When we build a new classifier we start off with a relatively short list of websites for each annotator. Then we determine how much the annotators agree with each other. This is done by our data analytics team that calculates an agreement score, called Cohen’s kappa coefficient to measure inter-rater reliability. In Figure 1 below you can see how well annotators agree on website classification. Overall annotators 1-3 are performing similarly, annotator 4 might find this task a bit more tricky. For some websites it is relatively easy to determine the type, such as a forum and what is called a placeholder-parking. But for other types of placeholders (e.g., hosting and developer), nearly all annotators show some level of uncertainty. In such cases we first discuss the reasons within the team for any uncertainties, then review our definitions and concepts and repeat the process until we reach a high level of agreement.

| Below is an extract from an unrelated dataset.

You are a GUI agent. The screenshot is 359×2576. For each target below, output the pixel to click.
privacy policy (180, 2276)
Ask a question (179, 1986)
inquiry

Once the team reaches a high level of agreement, we move on to the next round of annotations. Usually, during this second stage an annotator goes through a longer list of randomly selected websites. We sample those on the same day as our spider crawls the web so we ensure information used for existing classifications and the one our annotators see is the same. Each annotator also regularly goes over the lists their peers have already annotated to ensure continued agreement and detect any mistakes that may have occurred.
One frequent challenge our data analytics team faces is to determine just how many websites need to be annotated to ensure the classifier is trained well but at the same time keep the number of annotations as low as possible to reduce workload.
We calculate various metrics to achieve exactly that. In Figure 2 you can see the evaluation (F1, Precision, Recall) of the detection of a field and its error versus the number of annotations. With bootstrapping we can calculate the estimate metric (graph on the left) and the error of this estimate (graph on the right). We can see that after approx. 500 annotations, the estimates are stabilising while the error maintains over 0.05. We stop annotating at 650 annotations because the error is finally below 0.05.
As you can see, annotating websites is a challenging and time-consuming process but is absolutely crucial when it comes to structuring data, to ensure our data is accurate and adheres to the highest quality standards. Last year our annotators visited tens of thousands of websites, delivering data for classifiers, data surveys and field quality evaluations. They are one of the few people in the world that have been to the strangest and weirdest corners of the web. If they find a hidden gem they’ll share it with the rest of the company and because this has been a lot of fun, we'll soon be sharing some with you in our upcoming LinkedIn posts.